Now most of you that know Ol' Dutch long ago came to the conclusion that he must shy away from anything which shows his effeminate side.
This did not come about easily. It took many years of refusing to hold the wife's purse while she tried something on before it took hold for good. And, still, I’m not sure if it were my refusal or the divorce which really finalized that situation.
Someone once said that the reason divorces are so expensive is that “they are worth it.” Now I don't know about that but for Ol' Dutch his life of hunting and fishing instead of working did coincide with that ugly event so maybe it’s true.
Whatever the cause the outcome has been better than first anticipated. Here, I am now, a man without a bag-to-hold on any shopping adventure Trixie drags me on as she will never let loose of the reins of her glorified duffel bag she calls a “purse.”
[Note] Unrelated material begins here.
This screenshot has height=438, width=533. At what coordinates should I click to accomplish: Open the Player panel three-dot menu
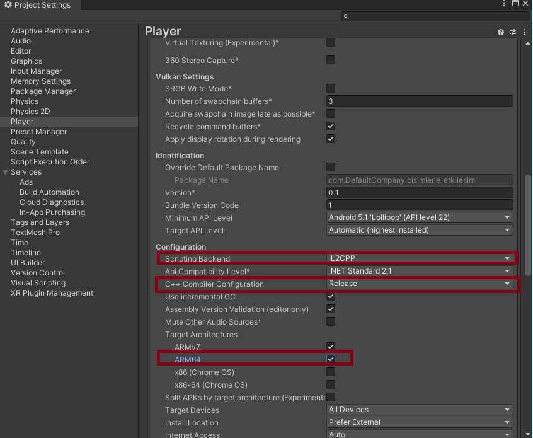click(x=525, y=32)
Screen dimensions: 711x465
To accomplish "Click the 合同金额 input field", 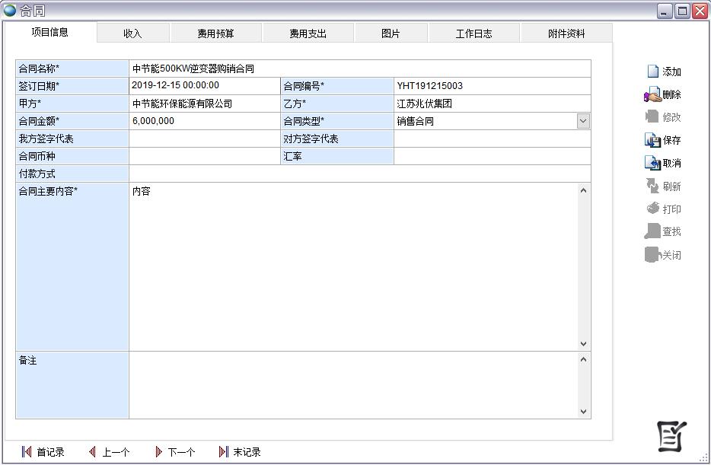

Elk season has begun for Ol' Dutch and with that comes what is known as “quiet time.” That is never in huge supply with Miss Trixie around so it does give me a chance to recharge and think about some of the deeper things in life. And, this week, I thought about having a purse.
In preparation for bow season, I was amazed at the do-dads and dew-hickeys that were needed in my backpack to feel like I was complete in the woods. It also helped me to understand a bit why women need a large purse.
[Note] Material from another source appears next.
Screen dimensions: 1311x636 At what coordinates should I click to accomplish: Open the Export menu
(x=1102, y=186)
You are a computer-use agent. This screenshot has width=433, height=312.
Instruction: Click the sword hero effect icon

In my pack I noticed some camouflaged paint and as I thought about it there is not much difference between that and the war paint women carry in their satchels. It serves exactly the same purpose which is to hide from unsuspecting prey anything that would give away a true identity.
Further inspection took me to the elk urine and elk-in-heat potion that is sure to seduce any bull worthy of the name. Perfume does exactly the same thing and many a bull has fallen to the wafting smells and aromas of a pretty lady flaunting her stuff.
These scents are not to be confused with “cover scents.” Too much of that whether you are hunting for bulls or men is not a good thing. But, I’ve probably said enough about that, if you get my drift. Well, maybe not my drift as it’s pretty rank at the moment.
One pocket in my backpack has an elk bugle call and a cow call. These have been known to come in handy a time or two and any woman worth her salt knows just when to make the appropriate gestures and flirty conversation to attract the bull of her choosing.
As I looked further through my backpack I was amazed at the plethora of items I am hauling into the woods on my back. They include lighters, ropes, knives, plastic baggies, snacks, meat salvage bags, batteries, phone, emergency blanket and even a fake elk cow decoy.
One early morning out hunting I reflected on my backpack and how it has everything that I could possibly want.
Then, I recalled, the many, many times I’ve been missing something --- be in a Bingo dauber, gun ammo, lip balm, new guitar strings, phone charger or fishing bait --- and I’ve asked Trixie if she happens to have the said item. She dives into her bottomless bag and comes up with a solution to my every need.
I would not be a bit surprised to see her pull out an expedition tent out of that magician’s hat complete with Oxygen and crampons for a full ascent on Mount Everest.
Oh yea, she already did that once. Dang, if only I had a purse like that.